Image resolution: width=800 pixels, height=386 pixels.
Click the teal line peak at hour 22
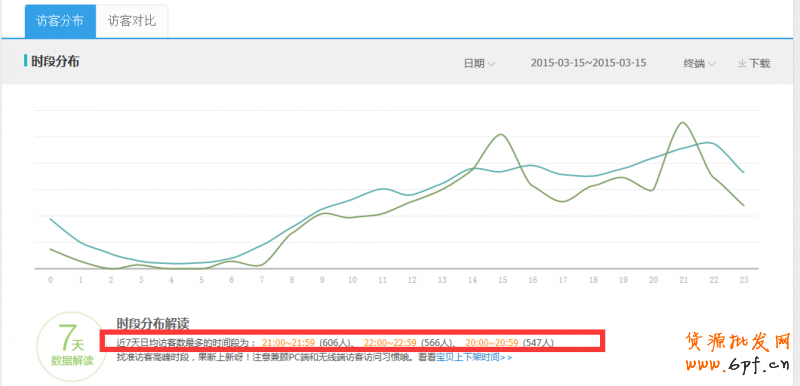[709, 143]
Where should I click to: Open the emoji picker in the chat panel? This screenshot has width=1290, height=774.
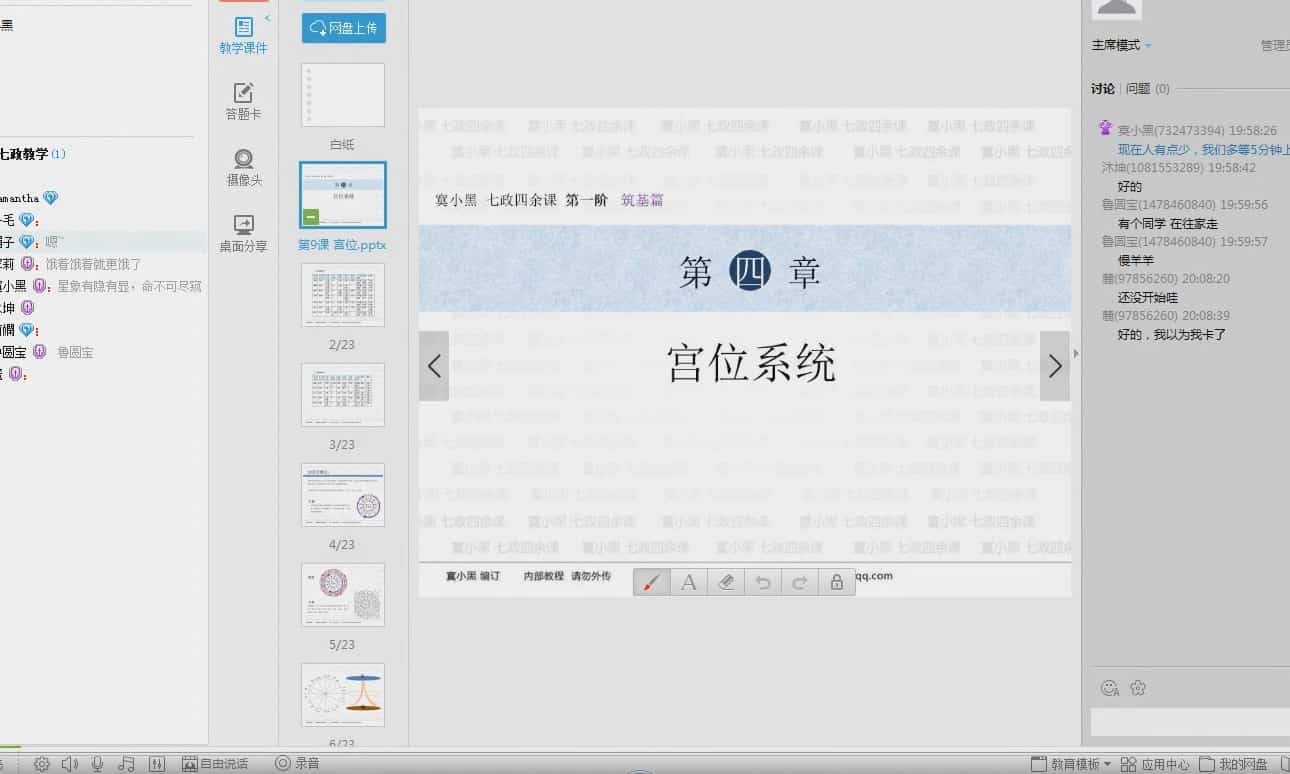pos(1110,688)
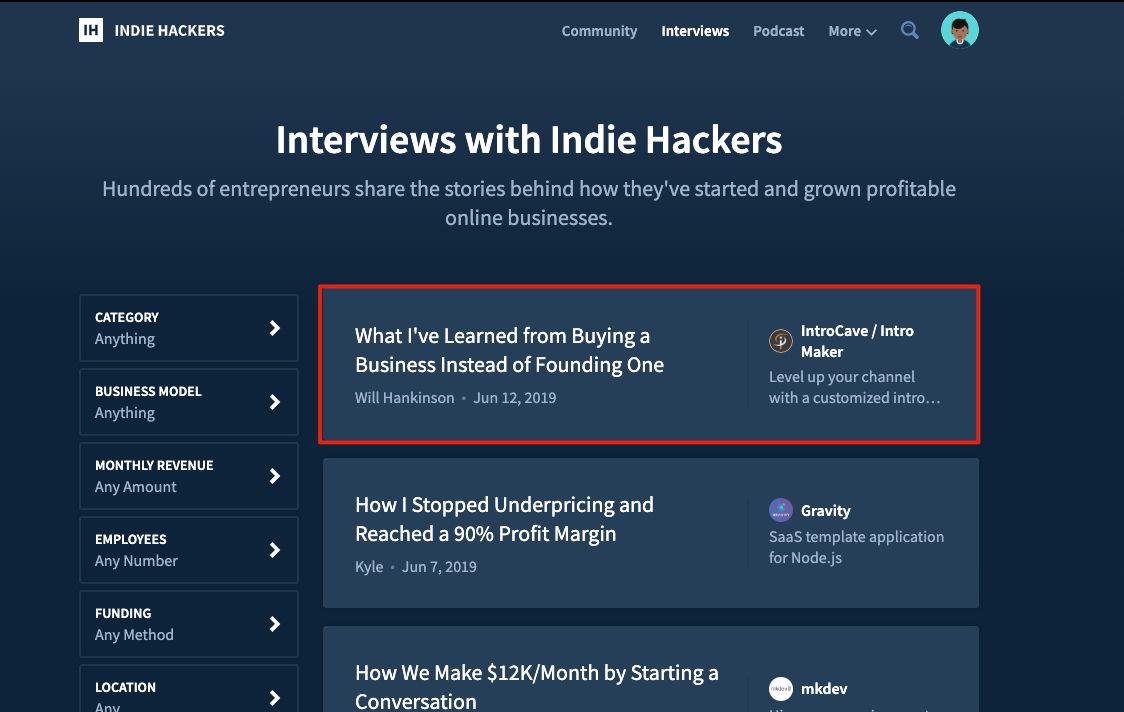The height and width of the screenshot is (712, 1124).
Task: Open the Podcast section
Action: click(x=778, y=31)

+++

The task:
Reproduce all the entries that precede this task, word for word, minus any pictures.

Task answer:
Image resolution: width=800 pixels, height=386 pixels.
Click the teal line peak at hour 22
[709, 143]
Where should I click to: Open the emoji picker in the chat panel? This screenshot has width=1290, height=774.
pos(1110,688)
The height and width of the screenshot is (712, 1124).
Task: Open the Podcast section
Action: click(x=778, y=31)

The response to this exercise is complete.